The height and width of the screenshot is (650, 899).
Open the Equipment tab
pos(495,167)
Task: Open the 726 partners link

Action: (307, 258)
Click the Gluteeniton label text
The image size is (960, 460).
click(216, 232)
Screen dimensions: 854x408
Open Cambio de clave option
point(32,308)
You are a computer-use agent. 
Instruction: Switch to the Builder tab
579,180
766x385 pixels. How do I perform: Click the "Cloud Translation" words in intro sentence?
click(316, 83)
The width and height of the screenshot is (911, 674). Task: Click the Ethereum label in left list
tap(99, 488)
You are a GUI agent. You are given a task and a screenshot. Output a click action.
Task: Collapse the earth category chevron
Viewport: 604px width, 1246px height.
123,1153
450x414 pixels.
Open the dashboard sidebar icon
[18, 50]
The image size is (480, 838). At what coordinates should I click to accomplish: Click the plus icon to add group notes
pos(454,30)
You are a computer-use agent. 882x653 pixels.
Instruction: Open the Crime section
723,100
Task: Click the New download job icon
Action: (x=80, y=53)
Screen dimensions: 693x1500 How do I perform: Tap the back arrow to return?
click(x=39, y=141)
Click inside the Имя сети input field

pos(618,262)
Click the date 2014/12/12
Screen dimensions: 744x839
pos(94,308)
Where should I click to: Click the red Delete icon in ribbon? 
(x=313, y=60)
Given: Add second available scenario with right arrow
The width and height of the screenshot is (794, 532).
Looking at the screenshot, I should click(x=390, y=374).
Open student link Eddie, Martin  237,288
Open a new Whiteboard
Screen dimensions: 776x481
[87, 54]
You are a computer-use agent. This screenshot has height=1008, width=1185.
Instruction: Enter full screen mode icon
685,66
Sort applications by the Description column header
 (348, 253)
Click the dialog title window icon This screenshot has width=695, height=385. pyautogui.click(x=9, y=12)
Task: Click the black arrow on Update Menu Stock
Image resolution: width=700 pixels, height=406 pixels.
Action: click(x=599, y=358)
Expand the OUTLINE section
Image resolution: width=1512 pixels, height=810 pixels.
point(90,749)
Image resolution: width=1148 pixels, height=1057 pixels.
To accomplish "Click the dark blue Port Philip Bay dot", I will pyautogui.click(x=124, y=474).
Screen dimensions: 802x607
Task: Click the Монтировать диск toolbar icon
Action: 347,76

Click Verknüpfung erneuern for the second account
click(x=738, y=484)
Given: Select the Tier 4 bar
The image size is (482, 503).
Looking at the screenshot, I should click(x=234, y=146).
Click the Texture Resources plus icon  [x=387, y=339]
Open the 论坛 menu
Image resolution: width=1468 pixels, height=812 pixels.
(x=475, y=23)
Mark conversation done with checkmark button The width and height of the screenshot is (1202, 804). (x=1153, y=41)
* * * * * * * * *
Work request — In the answer, return exactly the lines from the line containing "Viewport: 604px width, 1246px height." to the end of the records above, and no others.

Task answer —
Viewport: 604px width, 1246px height.
123,1153
450x414 pixels.
Open the dashboard sidebar icon
[18, 50]
The image size is (480, 838). At what coordinates should I click to accomplish: Click the plus icon to add group notes
pos(454,30)
You are a computer-use agent. 882x653 pixels.
Instruction: Open the Crime section
723,100
Task: Click the New download job icon
Action: (x=80, y=53)
Screen dimensions: 693x1500 How do I perform: Tap the back arrow to return?
click(x=39, y=141)
Click inside the Имя сети input field

pos(618,262)
Click the date 2014/12/12
Screen dimensions: 744x839
pos(94,308)
Where should I click to: Click the red Delete icon in ribbon? 
(x=313, y=60)
Given: Add second available scenario with right arrow
The width and height of the screenshot is (794, 532).
Looking at the screenshot, I should click(x=390, y=374).
Open student link Eddie, Martin  237,288
Open a new Whiteboard
Screen dimensions: 776x481
[87, 54]
You are a computer-use agent. This screenshot has height=1008, width=1185.
Instruction: Enter full screen mode icon
685,66
Sort applications by the Description column header
 (348, 253)
Click the dialog title window icon This screenshot has width=695, height=385. pyautogui.click(x=9, y=12)
Task: Click the black arrow on Update Menu Stock
Image resolution: width=700 pixels, height=406 pixels.
Action: click(x=599, y=358)
Expand the OUTLINE section
Image resolution: width=1512 pixels, height=810 pixels.
point(90,749)
Image resolution: width=1148 pixels, height=1057 pixels.
To accomplish "Click the dark blue Port Philip Bay dot", I will pyautogui.click(x=124, y=474).
Screen dimensions: 802x607
Task: Click the Монтировать диск toolbar icon
Action: 347,76

Click Verknüpfung erneuern for the second account
click(x=738, y=484)
Given: Select the Tier 4 bar
The image size is (482, 503).
Looking at the screenshot, I should click(x=234, y=146).
Click the Texture Resources plus icon  [x=387, y=339]
Open the 论坛 menu
Image resolution: width=1468 pixels, height=812 pixels.
(x=475, y=23)
Mark conversation done with checkmark button The width and height of the screenshot is (1202, 804). (x=1153, y=41)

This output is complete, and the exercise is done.